13. The dressing of claim 1, said collagen layers exhibiting at least about 80% of the helicity of the native collagen used to fabricate the layer.

14. The dressing of claim 1, said collagen layer having a density of from about 0.1-0.6 g/ml.

15. The dressing of claim 1, said collagen being a polymer with left-handed helices with an average molecular weight of from about 80,000-120,000.

16. A method of treating a wound, comprising the step of applying the dressing of claim 1 to the wound, with said collagen layer adjacent the wound.

17. A method of fabricating a wound dressing, comprising the steps of:

providing a layer comprising synthetic resin foam;

depositing a collagen dispersion over said foam layer; and

freeze drying said collagen dispersion.

18. The method of claim 17, said dispersion being an aqueous slurry of collagen.

19. The method of claim 18, said slurry having a collagen content of from about 0.25 to 3% by weight.

20. The method of claim 19, said content being from about 0.5 to 1.5% by weight.

21. The method of claim 17, including the step of subjecting said dispersion to a vacuum before said deposition thereof.

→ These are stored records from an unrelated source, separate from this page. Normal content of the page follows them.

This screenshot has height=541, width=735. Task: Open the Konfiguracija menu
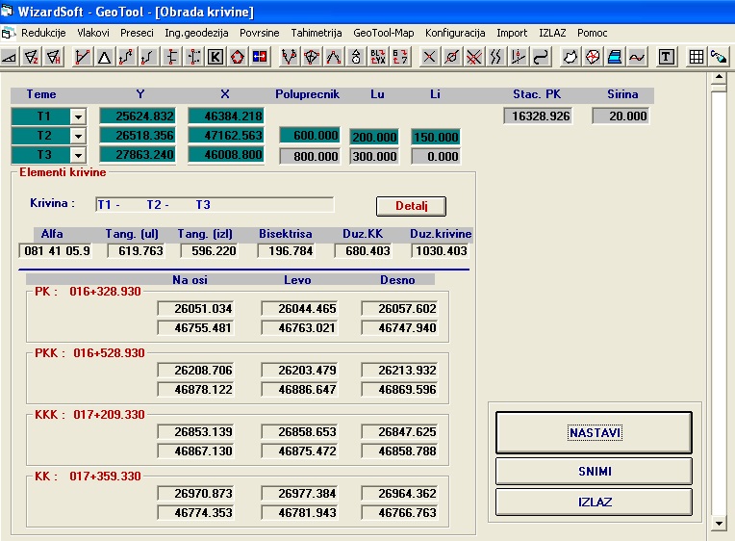(x=455, y=33)
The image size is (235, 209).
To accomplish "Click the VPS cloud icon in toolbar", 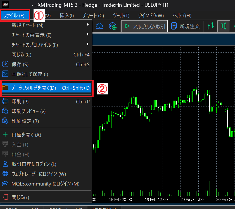I will coord(99,26).
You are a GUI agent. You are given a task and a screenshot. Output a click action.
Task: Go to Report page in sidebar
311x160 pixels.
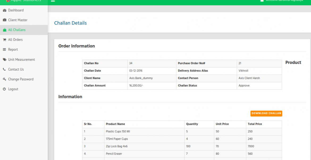point(13,50)
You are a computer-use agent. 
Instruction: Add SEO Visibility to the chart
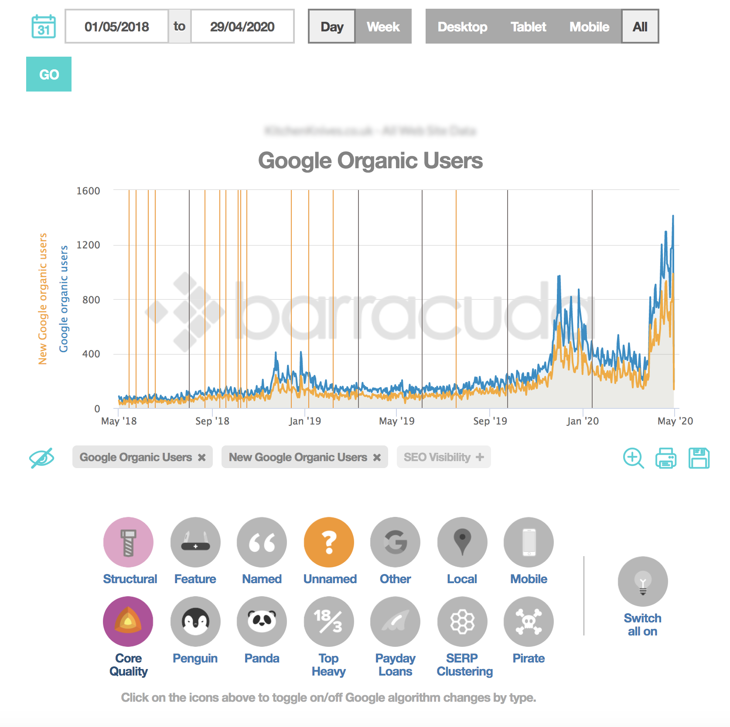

22. The method of claim 17, said freeze drying step comprising the steps of initially freezing the collagen dispersion to a temperature of from about −5 to −50° C., and thereafter freeze-drying the frozen collagen.

23. The method of claim 22, said temperature being from about −10 to −30° C.

24. The method of claim 17, said freeze drying step comprising the steps of subjecting the collagen dispersion to a temperature below about −10° C. and a reduced pressure of from about 0-5 torr.

25. The method of claim 17, said collagen layer extending at least partially into said foam layer.

26. The method of claim 17, said foam layer comprising a foam selected from the group consisting of polyurethane, polystyrene, epoxy and polyvinyl chloride foams.

27. The method of claim 26, said foam comprising polyurethane foam.

28. The method of claim 26, said foam having an average cell size of from about 4-100 pores per inch (ppi).

29. The method of claim 26, said foam having a density of from about 0.15-1.25 g/ml.

30. The method of claim 17, said collagen being acid soluble.

31. The method of claim 17, said collagen layer having a thickness of from about 0.5 to 4 mm.

32. The method of claim 17, said foam layer having a thickness of from about 1 to 5 mm.

33. The method of claim 17, said collagen comprising Type I bovine collagen.

34. The method of claim 17, said collagen having an intrafibral pore size of from about 25-150 microns.

35. The method of claim 34, said pore size being from about 50-100 microns.

36. The method of claim 17, said collagen layers exhibiting at least about 80% of the helicity of the native collagen used to fabricate the layer.

37. The method of claim 17, said collagen layer having a density of from about 0.1-0.6 g/ml.

38. The method of claim 17, said collagen being a polymer with left-handed helices with an average molecular weight of from about 80,000-120,000.

39. The method of claim 17, said collagen dispersion having a pH of from about 1.5 to 5.